Begun in 1960, they related to his sculpture in their references to everyday life and their emphasis on visual and spatial relationships.
Snapshots from the City,
Performance at Judson Gallery, Judson Memorial Church, New York.
February 29, March 1-2, 1960.
The performances used music and sound but not words. Casts of nonprofessional volunteers joined Oldenburg in developing the incidents, which were then set down in scripts and cues.
Each performance was presented three or four times in front of a live audience.
From 1960 to 1966, the nature of these performances went through several
stages. In the first, unrelated fragments of actions, real or imaginary, were
presented sequentially or simultaneously, as in Ironworks/Fotodeath. In the
next stage, which Oldenburg named Ray Gun Theater, the fragments--among them Injun (N.Y.C.) I and II and World's Fair I and II--were set, more by association than logic,
into plots sharing a certain theme. These were the most intimate of the
artist's performances.

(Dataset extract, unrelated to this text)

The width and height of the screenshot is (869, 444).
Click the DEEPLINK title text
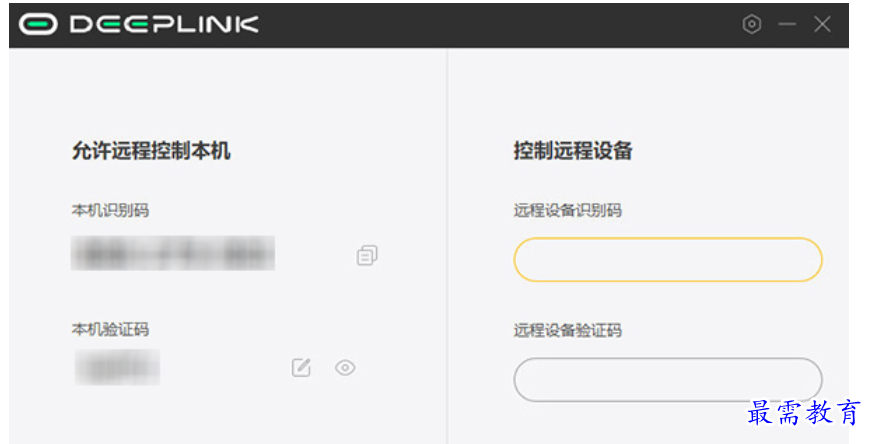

In the third stage, the emphasis was on the setting,
from which the actions were derived. For example, Birth of the Flag I and II
transplant the cast of the earlier performance Washes from a swimming pool in
New York City to a stream upstate. Birth of the Flag I and II, unlike the
others, were enacted specifically for film, without a live audience. The film
is more fragmentary than intended because parts of it were lost in a
burglary.
"Theater is the most powerful art form there is because it is the most involving. . . . I no longer see the distinction between theater and visual arts very clearly . . . distinctions I suppose are a civilized disease."